At least half-smiles must be creeping across the faces of home equity ABS investors, as even the most notoriously bearish participants collectively shift their outlook on rising long-term interest rates. While Treasurys are expected to rally on anticipation of lower-than-expected long-term interest rates, adjustable-rate assets should also enjoy fewer defaults and delinquencies in that scenario, analysts say.
If the Federal Reserve is truly in the "eighth inning of a tightening cycle," with a ninth inning approaching in June, as Richard Fisher, head of the Dallas Federal Reserve Bank and FOMC voting member said the preceding week, the risk of mortgage loan default is substantially diminished, according to research released yesterday by Merrill Lynch.
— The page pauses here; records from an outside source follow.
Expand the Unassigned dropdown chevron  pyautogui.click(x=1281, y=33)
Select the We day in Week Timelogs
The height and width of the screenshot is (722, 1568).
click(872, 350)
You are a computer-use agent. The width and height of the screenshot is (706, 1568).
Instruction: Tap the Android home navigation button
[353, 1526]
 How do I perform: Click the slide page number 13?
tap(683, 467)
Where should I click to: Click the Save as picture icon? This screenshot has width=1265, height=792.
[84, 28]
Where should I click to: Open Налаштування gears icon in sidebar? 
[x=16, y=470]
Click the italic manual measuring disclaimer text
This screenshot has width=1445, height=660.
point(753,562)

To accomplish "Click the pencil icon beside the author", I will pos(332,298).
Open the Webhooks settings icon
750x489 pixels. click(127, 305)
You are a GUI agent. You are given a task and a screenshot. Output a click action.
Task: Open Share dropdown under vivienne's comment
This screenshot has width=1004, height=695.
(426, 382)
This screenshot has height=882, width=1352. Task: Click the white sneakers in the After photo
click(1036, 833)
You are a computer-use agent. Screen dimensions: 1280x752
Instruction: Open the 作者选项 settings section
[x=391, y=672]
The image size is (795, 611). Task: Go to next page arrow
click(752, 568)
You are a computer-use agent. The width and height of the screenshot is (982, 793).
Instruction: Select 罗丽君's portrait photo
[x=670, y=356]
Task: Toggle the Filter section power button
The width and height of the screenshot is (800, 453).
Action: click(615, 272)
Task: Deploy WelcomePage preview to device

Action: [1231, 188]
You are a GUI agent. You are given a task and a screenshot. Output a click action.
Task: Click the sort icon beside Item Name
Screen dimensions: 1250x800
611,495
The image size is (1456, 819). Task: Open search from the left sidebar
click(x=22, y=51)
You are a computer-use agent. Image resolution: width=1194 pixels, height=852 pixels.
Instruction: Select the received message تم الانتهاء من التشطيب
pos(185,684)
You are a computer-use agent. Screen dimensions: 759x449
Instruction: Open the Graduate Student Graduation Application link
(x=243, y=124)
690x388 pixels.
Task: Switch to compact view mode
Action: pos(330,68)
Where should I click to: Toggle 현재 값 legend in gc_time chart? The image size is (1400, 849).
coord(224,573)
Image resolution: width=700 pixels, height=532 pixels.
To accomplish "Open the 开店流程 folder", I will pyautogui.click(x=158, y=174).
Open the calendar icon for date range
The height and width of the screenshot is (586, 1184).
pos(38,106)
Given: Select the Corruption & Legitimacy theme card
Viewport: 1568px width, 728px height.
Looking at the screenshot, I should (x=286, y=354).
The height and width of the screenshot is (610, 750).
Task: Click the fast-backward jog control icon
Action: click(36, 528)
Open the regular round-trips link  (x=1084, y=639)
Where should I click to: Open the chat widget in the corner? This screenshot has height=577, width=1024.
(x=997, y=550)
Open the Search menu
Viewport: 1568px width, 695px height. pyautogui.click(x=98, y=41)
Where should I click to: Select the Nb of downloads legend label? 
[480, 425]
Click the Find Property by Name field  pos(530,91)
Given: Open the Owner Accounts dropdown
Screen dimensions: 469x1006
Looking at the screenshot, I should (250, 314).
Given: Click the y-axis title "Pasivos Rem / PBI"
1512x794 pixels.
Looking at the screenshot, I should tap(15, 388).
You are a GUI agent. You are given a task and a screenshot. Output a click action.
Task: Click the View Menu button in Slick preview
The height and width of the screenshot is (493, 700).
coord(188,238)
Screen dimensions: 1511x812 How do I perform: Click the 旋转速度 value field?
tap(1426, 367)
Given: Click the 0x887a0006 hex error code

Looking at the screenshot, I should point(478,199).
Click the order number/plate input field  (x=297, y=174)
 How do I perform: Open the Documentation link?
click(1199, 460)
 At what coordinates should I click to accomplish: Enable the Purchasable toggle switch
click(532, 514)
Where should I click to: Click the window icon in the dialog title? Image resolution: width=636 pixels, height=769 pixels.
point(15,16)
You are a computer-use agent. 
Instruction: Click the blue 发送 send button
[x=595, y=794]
At least in the short term, that bodes well for CDOs full of home equity ABS assets, more and more of which are hybrid and adjustable-rate, qualities which make borrowers vulnerable to "payment shock" when the honeymoon period of low rates ends and higher payments begin. Future low rates would keep excess spread in the assets intact, consequently maintaining the structure's available funds cap, according to Merrill.
"In our worst case scenario, even moderately higher rates and near-flat home prices growth, on their own, are unlikely to cause losses in the typical mezzanine [home equity] ABS tranche," the report states.
According to Merrill, a rise in Libor of more than 50 basis points is unlikely, and most deals start with about 4% excess spread - creating a substantial cushion protecting the available funds cap. Fitch Ratings estimates that it would take a 3% increase in Libor to trigger the AFC in a triple-B home equity ABS; Merrill pegs that number at 500 basis points.
Merrill's interest rate committee on May 25 said it expected the Federal Reserve to actually cut rates early next year, effectively lowering the federal funds borrowing rate to 3%. The bank's economists are predicting no more than a 50 basis point rate hike this year.
U.S. Treasurys fell last week, however, as investors speculated that Federal Reserve Chairman Alan Greenspan's Congressional testimony Thursday meant continued measured increases in the federal funds rate, indicating an earlier inning than the eighth. Movements Thursday on fed funds futures on the Chicago Board of Trade suggested a majority of traders anticipate a federal funds rate of 3.75% in November, according to Bloomberg.
But one managing director said his firm's future rate outlook for 10-year nominal Treasurys did not change following Greenspan's testimony Thursday and that a rate of even 3.5% isn't expected anytime soon.
Although, a future low-rate environment is bittersweet.
Some view all the liquidity sloshing around due to low rates as a threat to the current financial market, which has grown increasingly levered. A sputtering economic environment could negatively affect such structures as CDOs and real estate if investors become disenchanted with lower yields, PIMCO points out.
As PIMCO's Bill Gross recently stated in research, "if institutional and retail investors in levered products become increasingly disenchanted with quarterly/annual returns, an unwind of levered structures could take place even in the face of continued economic growth."